**What to work on:** Below are some records; output exactly the lines from the line with "www.ddgi.cat (110, 1555)" to the line with "Accessories/Belt Attachments (132, 763)", both ends kept, and nothing more.

**Recorded data:**
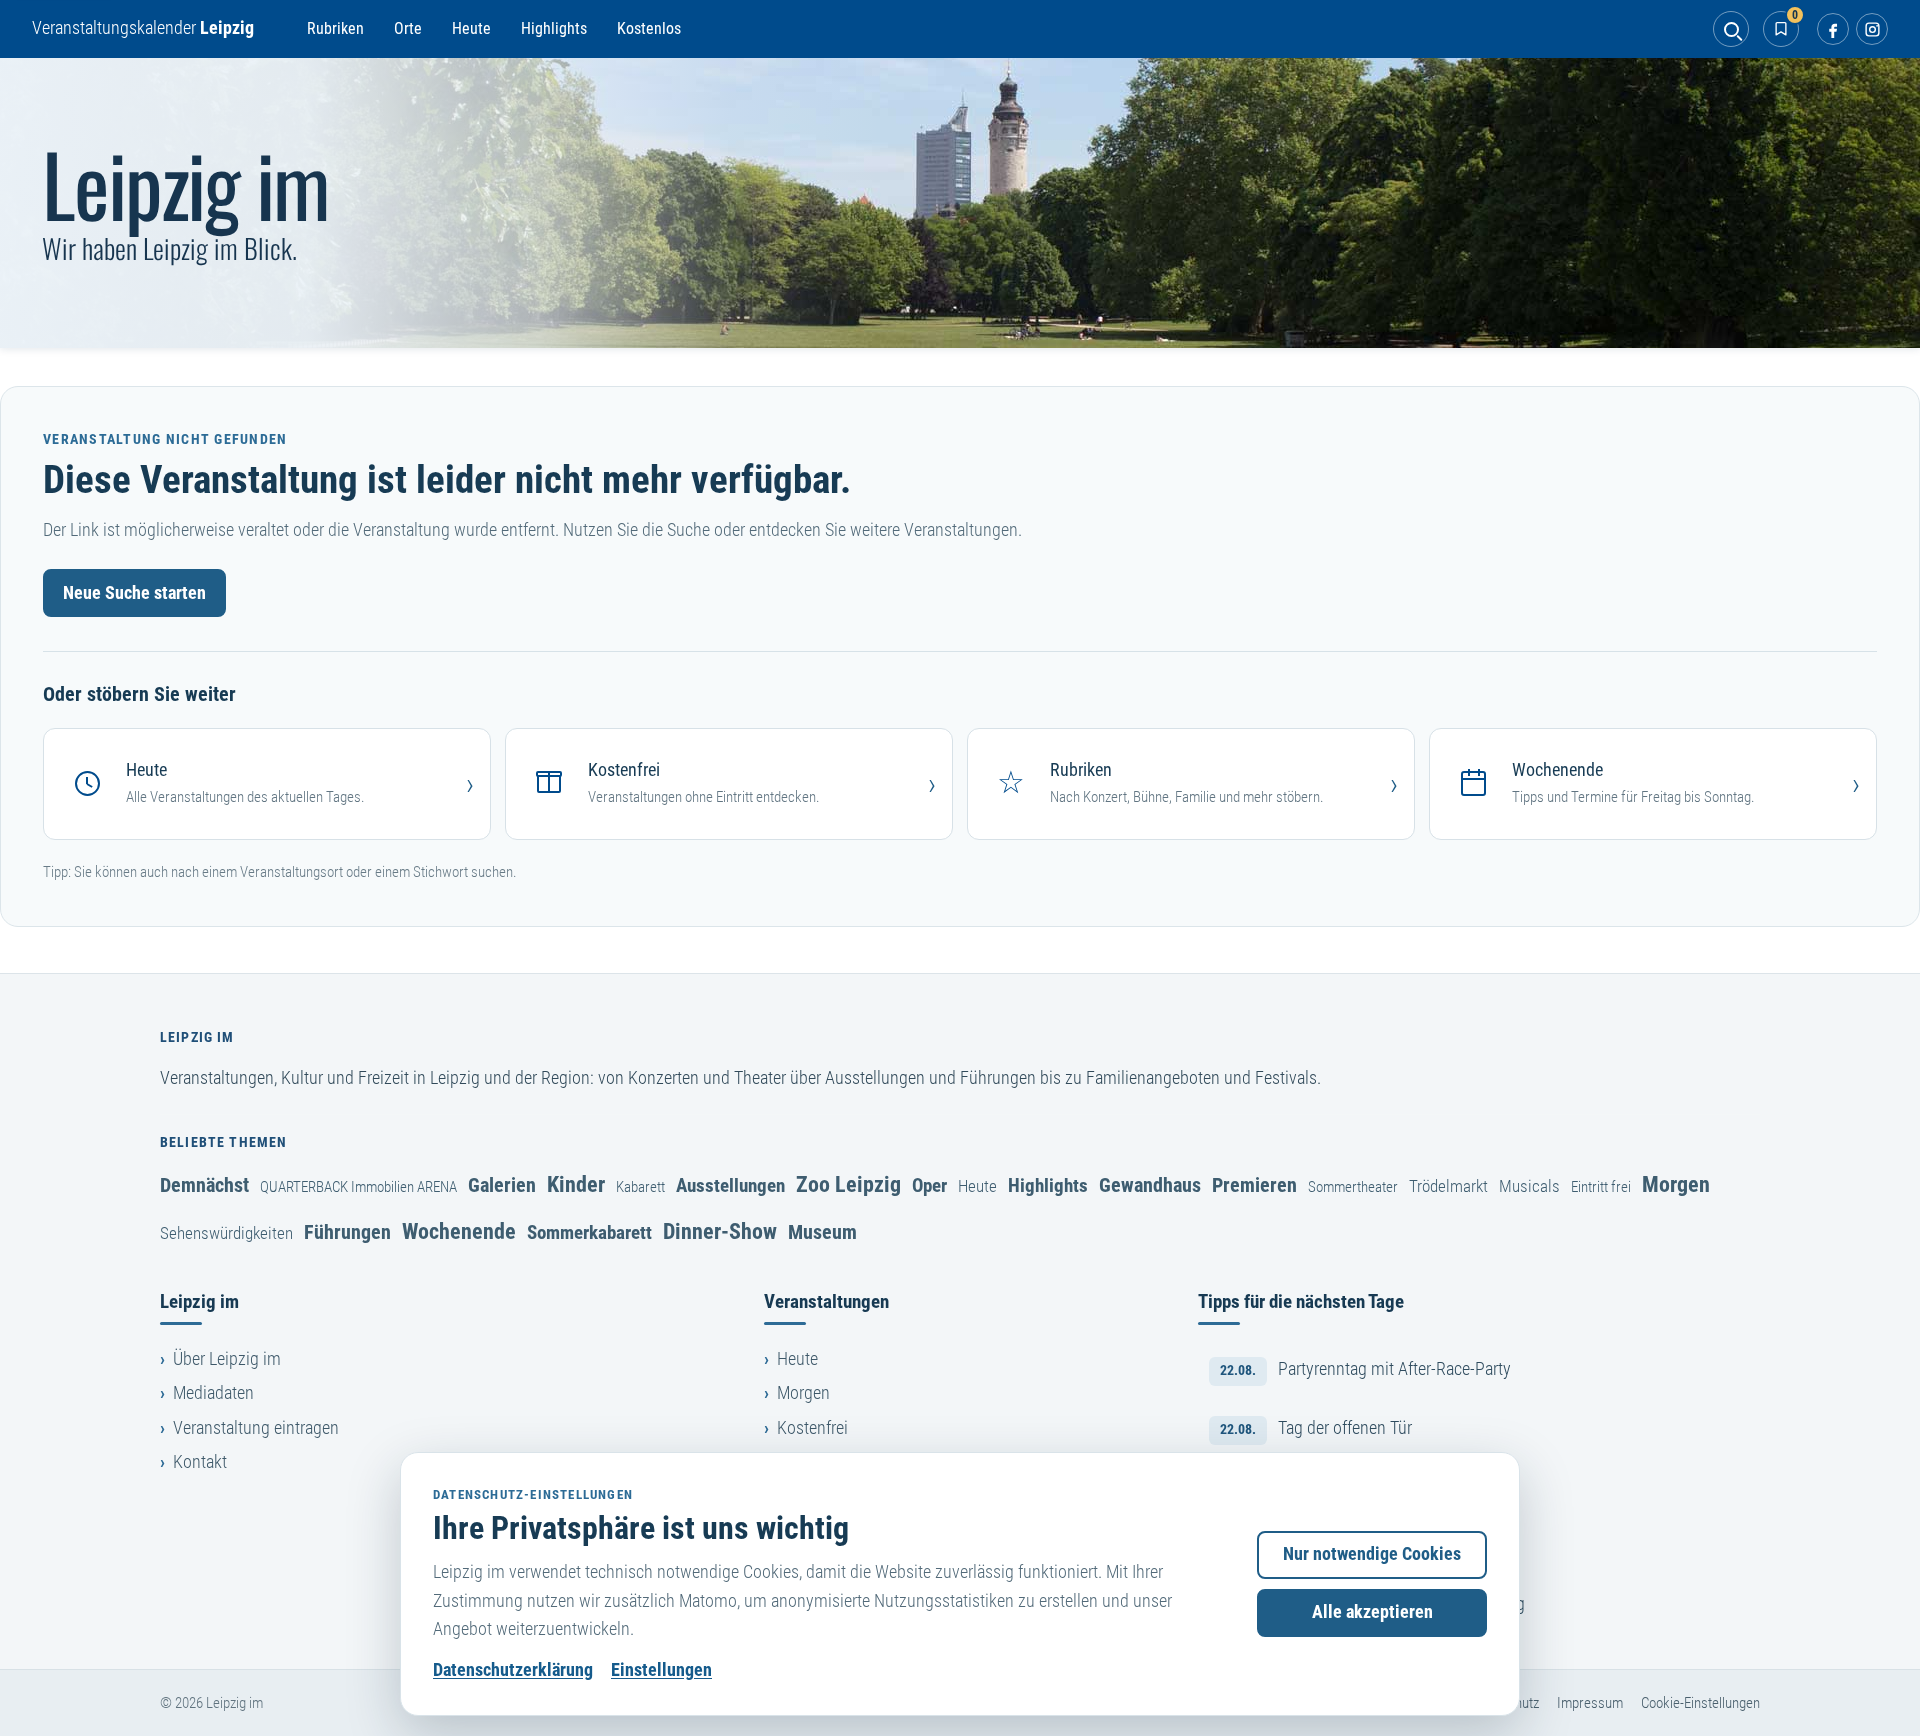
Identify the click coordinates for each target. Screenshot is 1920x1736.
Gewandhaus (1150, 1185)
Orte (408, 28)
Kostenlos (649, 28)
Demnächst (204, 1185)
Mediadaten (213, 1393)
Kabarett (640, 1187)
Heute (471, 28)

...

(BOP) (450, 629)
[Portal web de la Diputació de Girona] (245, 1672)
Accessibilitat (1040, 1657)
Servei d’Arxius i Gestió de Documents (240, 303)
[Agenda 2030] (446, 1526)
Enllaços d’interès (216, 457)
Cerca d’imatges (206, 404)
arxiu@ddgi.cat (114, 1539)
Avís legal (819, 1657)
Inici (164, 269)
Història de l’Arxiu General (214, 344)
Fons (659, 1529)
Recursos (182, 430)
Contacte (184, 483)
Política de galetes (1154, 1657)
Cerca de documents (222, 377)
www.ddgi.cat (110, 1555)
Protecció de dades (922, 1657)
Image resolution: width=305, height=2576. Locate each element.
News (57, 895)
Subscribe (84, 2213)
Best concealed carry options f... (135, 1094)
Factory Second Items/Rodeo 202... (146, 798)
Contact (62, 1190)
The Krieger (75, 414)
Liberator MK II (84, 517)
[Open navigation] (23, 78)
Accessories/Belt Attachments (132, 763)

--

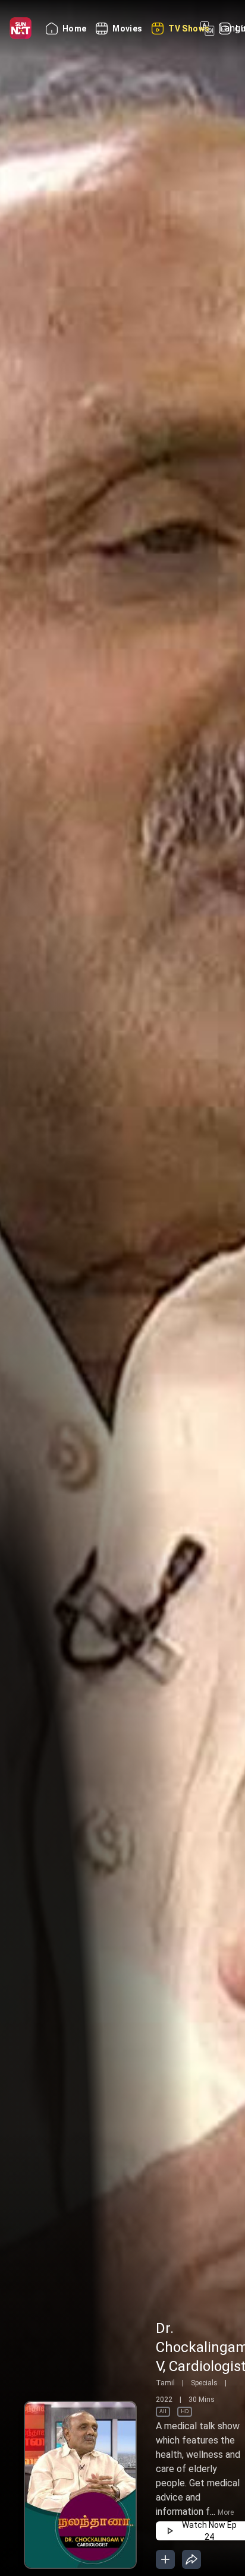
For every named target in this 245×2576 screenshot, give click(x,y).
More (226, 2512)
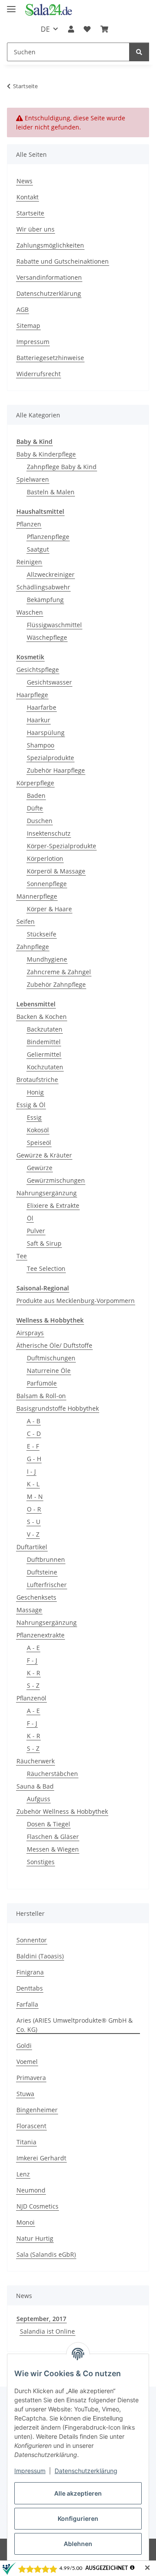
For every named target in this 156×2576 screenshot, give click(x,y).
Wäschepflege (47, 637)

**Result below:**
www.ddgi.cat (110, 1555)
Protecció de dades (922, 1657)
Image resolution: width=305, height=2576. Locate each element.
News (57, 895)
Subscribe (84, 2213)
Best concealed carry options f... (135, 1094)
Factory Second Items/Rodeo 202... (146, 798)
Contact (62, 1190)
The Krieger (75, 414)
Liberator MK II (84, 517)
[Open navigation] (23, 78)
Accessories/Belt Attachments (132, 763)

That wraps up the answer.